Di tengah upaya penguatan ekonomi, tantangan dari praktik ilegal seperti thrifting masih menjadi perhatian serius. Kamar Dagang dan Industri (Kadin) Indonesia mendesak pemerintah untuk memperketat pengawasan terhadap impor pakaian bekas atau thrifting ilegal. Praktik ini dinilai sangat merugikan industri tekstil dalam negeri yang sedang berjuang untuk bangkit dan bersaing.

Wakil Ketua Umum Bidang Perindustrian Kadin Indonesia, Saleh Husin, mengungkapkan bahwa thrifting ilegal tidak hanya merugikan pelaku usaha lokal, tetapi juga mengancam keberlangsungan UMKM. Selain itu, praktik ini juga berdampak negatif pada para pekerja yang menggantungkan hidup pada industri tekstil dan produk tekstil (TPT) di Indonesia. Pengawasan yang lebih ketat diharapkan dapat melindungi industri domestik dari persaingan tidak sehat.

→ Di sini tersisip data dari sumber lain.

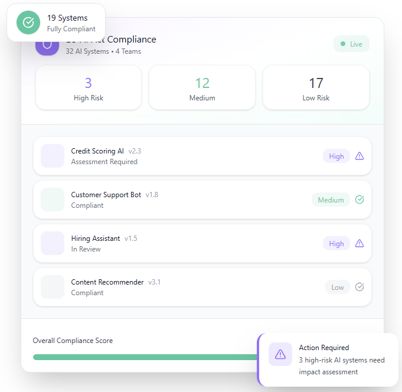This screenshot has height=392, width=402.
Task: Click gray check icon on Content Recommender row
Action: [x=359, y=288]
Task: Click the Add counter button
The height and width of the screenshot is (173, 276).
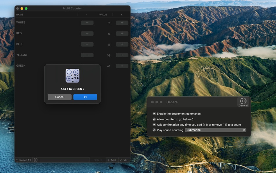Action: click(x=112, y=160)
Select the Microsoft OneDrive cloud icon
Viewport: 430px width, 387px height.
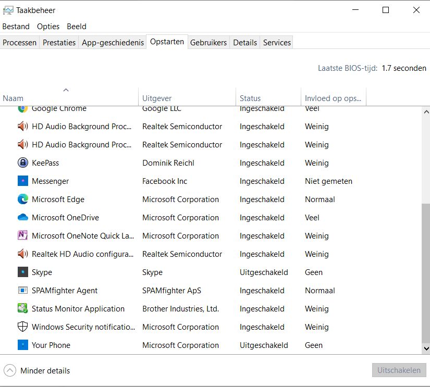click(22, 218)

Pemerintah perlu mengambil langkah konkret untuk mengatasi masalah ini, termasuk penegakan hukum yang lebih tegas dan edukasi kepada masyarakat. Perlindungan terhadap produk dalam negeri adalah esensial untuk menciptakan lapangan kerja dan mendukung pertumbuhan ekonomi yang inklusif. Sinergi antara pemerintah, pelaku usaha, dan masyarakat sangat dibutuhkan untuk memerangi thrifting ilegal dan memajukan industri nasional.